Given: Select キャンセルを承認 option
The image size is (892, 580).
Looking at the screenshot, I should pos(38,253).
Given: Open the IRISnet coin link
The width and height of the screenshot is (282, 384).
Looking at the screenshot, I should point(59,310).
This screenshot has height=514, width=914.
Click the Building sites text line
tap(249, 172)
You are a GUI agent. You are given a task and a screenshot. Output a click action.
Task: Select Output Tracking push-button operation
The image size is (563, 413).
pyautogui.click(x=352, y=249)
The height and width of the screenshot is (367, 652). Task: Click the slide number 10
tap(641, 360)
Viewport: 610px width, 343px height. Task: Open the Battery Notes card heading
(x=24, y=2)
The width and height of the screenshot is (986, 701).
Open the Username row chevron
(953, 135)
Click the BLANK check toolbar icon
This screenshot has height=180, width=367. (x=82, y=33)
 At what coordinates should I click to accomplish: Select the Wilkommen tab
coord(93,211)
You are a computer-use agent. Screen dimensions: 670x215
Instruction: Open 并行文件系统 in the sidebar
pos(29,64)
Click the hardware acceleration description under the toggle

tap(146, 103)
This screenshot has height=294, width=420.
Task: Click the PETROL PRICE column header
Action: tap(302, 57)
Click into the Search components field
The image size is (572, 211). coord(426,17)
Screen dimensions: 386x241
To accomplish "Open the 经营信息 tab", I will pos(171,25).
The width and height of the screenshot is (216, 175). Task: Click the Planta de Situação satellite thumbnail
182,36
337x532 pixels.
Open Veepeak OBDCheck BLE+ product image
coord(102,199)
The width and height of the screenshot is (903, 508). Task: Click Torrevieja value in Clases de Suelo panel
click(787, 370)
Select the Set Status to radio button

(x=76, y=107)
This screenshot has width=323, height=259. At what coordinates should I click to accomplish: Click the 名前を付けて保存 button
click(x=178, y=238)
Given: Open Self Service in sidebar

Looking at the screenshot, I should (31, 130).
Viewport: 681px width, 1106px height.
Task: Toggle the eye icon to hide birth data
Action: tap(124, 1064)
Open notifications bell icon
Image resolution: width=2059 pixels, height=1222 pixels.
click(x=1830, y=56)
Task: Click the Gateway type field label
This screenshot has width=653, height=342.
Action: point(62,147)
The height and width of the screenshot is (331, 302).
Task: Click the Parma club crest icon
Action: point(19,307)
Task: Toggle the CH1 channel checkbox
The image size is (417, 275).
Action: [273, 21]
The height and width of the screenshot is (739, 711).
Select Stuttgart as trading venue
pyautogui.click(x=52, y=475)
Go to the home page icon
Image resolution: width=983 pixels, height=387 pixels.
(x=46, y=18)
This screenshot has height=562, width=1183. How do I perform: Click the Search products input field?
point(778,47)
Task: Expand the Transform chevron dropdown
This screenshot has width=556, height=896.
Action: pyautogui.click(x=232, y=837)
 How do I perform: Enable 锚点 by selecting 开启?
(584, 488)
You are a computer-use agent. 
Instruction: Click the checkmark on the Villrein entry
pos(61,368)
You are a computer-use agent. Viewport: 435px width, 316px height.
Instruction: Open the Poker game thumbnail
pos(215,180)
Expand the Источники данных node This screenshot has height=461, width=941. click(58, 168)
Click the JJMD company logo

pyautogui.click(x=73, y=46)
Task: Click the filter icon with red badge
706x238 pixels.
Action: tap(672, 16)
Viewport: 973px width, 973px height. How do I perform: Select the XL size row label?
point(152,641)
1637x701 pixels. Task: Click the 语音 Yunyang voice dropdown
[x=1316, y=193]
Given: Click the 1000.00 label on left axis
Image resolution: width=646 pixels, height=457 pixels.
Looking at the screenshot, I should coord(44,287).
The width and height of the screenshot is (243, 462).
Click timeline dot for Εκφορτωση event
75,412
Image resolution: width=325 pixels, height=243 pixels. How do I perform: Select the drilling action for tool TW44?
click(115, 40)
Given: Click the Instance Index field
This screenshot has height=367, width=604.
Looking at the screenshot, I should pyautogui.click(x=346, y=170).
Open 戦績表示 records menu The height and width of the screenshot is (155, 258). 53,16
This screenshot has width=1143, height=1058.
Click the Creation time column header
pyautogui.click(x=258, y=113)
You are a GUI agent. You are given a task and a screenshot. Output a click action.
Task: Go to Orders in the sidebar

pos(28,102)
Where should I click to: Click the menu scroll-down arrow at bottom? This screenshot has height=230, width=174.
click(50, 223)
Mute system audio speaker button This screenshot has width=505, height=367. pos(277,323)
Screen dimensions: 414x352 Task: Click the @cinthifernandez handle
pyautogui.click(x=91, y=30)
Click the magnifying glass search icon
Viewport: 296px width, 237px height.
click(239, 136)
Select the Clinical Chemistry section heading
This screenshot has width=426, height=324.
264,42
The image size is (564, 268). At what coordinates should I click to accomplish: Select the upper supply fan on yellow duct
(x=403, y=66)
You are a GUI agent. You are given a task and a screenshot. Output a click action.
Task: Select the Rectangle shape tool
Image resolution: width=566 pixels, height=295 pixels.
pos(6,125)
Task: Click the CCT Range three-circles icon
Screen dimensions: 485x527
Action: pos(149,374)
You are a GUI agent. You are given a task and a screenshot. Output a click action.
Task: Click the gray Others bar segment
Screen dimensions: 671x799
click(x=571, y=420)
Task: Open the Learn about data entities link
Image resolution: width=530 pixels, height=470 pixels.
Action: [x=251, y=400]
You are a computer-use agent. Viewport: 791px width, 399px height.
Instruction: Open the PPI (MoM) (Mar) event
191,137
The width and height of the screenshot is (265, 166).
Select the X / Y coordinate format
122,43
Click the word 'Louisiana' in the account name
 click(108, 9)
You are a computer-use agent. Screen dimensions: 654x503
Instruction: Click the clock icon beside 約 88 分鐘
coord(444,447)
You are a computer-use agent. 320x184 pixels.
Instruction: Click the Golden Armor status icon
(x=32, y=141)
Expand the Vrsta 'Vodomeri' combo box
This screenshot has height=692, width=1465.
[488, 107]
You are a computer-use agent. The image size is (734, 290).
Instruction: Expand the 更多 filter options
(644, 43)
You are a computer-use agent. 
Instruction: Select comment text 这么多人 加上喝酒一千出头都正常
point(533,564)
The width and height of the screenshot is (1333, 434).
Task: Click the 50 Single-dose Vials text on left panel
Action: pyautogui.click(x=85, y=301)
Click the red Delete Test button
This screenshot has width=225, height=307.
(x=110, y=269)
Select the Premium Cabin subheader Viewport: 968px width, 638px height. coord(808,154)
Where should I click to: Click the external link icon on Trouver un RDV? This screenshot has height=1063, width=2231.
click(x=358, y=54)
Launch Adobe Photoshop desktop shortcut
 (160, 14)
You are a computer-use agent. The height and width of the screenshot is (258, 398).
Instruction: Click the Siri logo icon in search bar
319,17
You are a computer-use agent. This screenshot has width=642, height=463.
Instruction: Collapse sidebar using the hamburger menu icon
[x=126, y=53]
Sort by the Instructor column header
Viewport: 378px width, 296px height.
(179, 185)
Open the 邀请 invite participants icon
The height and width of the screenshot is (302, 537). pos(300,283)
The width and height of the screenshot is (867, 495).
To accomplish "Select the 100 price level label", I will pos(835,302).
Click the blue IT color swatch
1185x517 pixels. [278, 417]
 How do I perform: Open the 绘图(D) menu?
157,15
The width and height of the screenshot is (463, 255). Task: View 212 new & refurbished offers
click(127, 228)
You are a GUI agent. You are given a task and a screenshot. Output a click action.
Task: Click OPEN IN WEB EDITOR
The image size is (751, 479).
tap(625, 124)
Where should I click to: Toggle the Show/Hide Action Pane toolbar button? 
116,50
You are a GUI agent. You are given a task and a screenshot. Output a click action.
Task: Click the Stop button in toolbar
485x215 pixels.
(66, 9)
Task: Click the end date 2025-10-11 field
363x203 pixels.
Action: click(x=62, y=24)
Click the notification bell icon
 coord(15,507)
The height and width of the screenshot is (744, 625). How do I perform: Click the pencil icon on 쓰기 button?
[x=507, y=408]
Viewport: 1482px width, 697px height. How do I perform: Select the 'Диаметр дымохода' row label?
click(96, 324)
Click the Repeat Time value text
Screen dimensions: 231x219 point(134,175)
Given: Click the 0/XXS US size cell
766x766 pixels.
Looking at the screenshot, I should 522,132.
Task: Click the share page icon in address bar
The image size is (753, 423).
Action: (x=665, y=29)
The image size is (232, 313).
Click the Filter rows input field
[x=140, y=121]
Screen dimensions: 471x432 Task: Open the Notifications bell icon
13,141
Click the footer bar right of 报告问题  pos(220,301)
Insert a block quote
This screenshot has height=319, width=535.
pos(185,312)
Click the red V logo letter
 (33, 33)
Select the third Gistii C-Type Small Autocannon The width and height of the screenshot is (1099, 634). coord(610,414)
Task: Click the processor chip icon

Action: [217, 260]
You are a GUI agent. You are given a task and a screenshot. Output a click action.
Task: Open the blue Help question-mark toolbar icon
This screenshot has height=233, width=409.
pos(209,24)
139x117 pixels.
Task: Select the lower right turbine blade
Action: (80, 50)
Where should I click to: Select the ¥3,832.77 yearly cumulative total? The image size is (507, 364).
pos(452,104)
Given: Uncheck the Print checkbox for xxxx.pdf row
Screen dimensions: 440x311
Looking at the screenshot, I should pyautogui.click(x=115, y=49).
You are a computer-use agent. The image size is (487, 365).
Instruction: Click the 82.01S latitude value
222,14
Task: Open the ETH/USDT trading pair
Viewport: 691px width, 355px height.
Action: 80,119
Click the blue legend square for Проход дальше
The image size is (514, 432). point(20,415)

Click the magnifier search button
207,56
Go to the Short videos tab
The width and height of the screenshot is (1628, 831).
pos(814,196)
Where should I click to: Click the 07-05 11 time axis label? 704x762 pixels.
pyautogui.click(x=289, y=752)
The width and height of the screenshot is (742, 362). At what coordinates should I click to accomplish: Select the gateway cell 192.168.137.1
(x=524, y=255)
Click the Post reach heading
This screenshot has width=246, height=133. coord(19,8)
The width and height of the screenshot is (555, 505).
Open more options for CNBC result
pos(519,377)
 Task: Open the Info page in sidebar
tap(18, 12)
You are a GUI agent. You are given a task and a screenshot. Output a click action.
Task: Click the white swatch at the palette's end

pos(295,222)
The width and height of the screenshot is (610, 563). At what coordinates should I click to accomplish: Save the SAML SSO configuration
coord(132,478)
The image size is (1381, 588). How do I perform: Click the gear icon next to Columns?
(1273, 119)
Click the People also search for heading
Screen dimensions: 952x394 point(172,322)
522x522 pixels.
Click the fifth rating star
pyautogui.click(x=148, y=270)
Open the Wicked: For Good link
::::::
A word-for-word copy of the lines above from the one with "Open the Username row chevron" through the one with "You are a computer-use agent. Screen dimensions: 670x215", inclusive, is the only output wanted.

**Solution to the exercise:**
Open the Username row chevron
(953, 135)
Click the BLANK check toolbar icon
This screenshot has height=180, width=367. (x=82, y=33)
 At what coordinates should I click to accomplish: Select the Wilkommen tab
coord(93,211)
You are a computer-use agent. Screen dimensions: 670x215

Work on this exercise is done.